Но скоро большой зонтик складывается — из-за отъезда Константина Сергеевича. С бесконечными предосторожностями Мария Петровна увозит его в Баденвейлер — к горному воздуху, водам, размеренной курортной жизни.

С него снято бремя материальных забот, с него снято бремя забот о повседневности Художественного театра. В канун нового, 1929 года он получает письмо:

«Милый, дорогой Константин Сергеевич!

Рипсимэ Карповна передала мне, что Вас очень беспокоит матерьяльный вопрос на случай, если Ваша болезнь продлится. И что вообще Вы с тревогой думаете о будущем.

Хотя это слишком неожиданно — после категорического заявления мне врачей, что Вам только нужен серьезный длительный отдых — и Вы — самое позднее — к будущему сезону вернетесь с прежней работоспособностью, — но я понимаю Ваше состояние, понимаю, что, непрерывно находясь в постели, невольно начинаешь мрачно смотреть в даль.

И вот что я хочу Вам сказать.

Дорогой Константин Сергеевич! Мы с Вами не даром прожили наибольшую и лучшую часть наших жизней вместе. То, что я Вам скажу, сказали бы Вы мне, если бы были на моем месте. Всей моей жизнью я отвечаю Вам за Ваше полное спокойствие в матерьяльном вопросе. Никакой Наркомпрос, никакая фининспекция не помешает, — да и не захочет помешать, да и не позволят им помешать, — чтобы Художественный театр до конца выполнил свой долг перед своим создателем. Во всем Театре не найдется ни одного человека — даже среди тех, кто относился к Вам враждебно, когда Вы были вполне здоровы, — который поднял бы вопрос хотя бы даже о сокращении Вашего содержания и хотя бы Вы стали совершенным инвалидом. Пока Художественный театр существует! Повторяю, отвечаю Вам за это всей моей жизнью.

Так же спокойны должны Вы быть за Вашу семью.

Милый Константин Сергеевич! В нашем возрасте, в наших взаимоотношениях не подобают сентиментальности, и из многочисленных случаев Вы знаете, что я человек достаточно мужественный. По Вам вредны — пока что — волнения, а потому письменно закрепляю свои слова крепким пожатием руки и крепким братским поцелуем.

Отдыхайте совершенно спокойный! Верьте, что люди — лучше, чем они сами о себе думают! Отдыхайте спокойный и возвращайтесь, совсем поправившийся!

Ваш Вл. Немирович-Данченко.

Пусть Новый год будет для Вас радостней!»

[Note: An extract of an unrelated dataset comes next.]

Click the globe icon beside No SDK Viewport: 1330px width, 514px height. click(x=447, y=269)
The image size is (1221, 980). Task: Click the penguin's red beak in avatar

В недорогих пансионах Баденвейлера, потом Ниццы течет размеренная жизнь. Константина Сергеевича окружают родные — Кира с Килялей, Игорь, молодой врач Шелагуров, сопровождающий его из Москвы. Летом 1929 года Мария Петровна пишет из Баденвейлера об однообразии жизни, лечебных процедур, которые не приносят улучшения: при малейшем усилии у Константина Сергеевича начинаются сердечные перебои, он обостренно чувствует (даже предчувствует, как многие «сердечники») перемену погоды. К началу сезона они не смогут вернуться в Москву, но работа продолжается: Станиславский пишет партитуру «Отелло».

Мария Петровна сетует осенью 1929 года: «Константин Сергеевич с тех пор, как получил извещение, что съехалась Оперная студия, потерял свое летнее покойное самочувствие и как боевой конь куда-то рвется и стремится; пробует увеличить прогулки, думая этим укрепить себя и подтянуть, но все эти попытки кончаются ухудшением… Его нетерпение объясняется еще тем, что он здесь, как и в Москве, никуда не ходит, нигде не бывает, целый день сидит на балконе или под каштанами на дворе, а двумястами шагов, которые он может делать зараз, обходит наш скромный пансион». Пансион действительно скромен: Мария Петровна готовит на газовой плитке, а Константин Сергеевич проводит время на плоской крыше дома в кресле или в саду. Редко бывает у моря, не ходит в концерты — толпа его утомляет.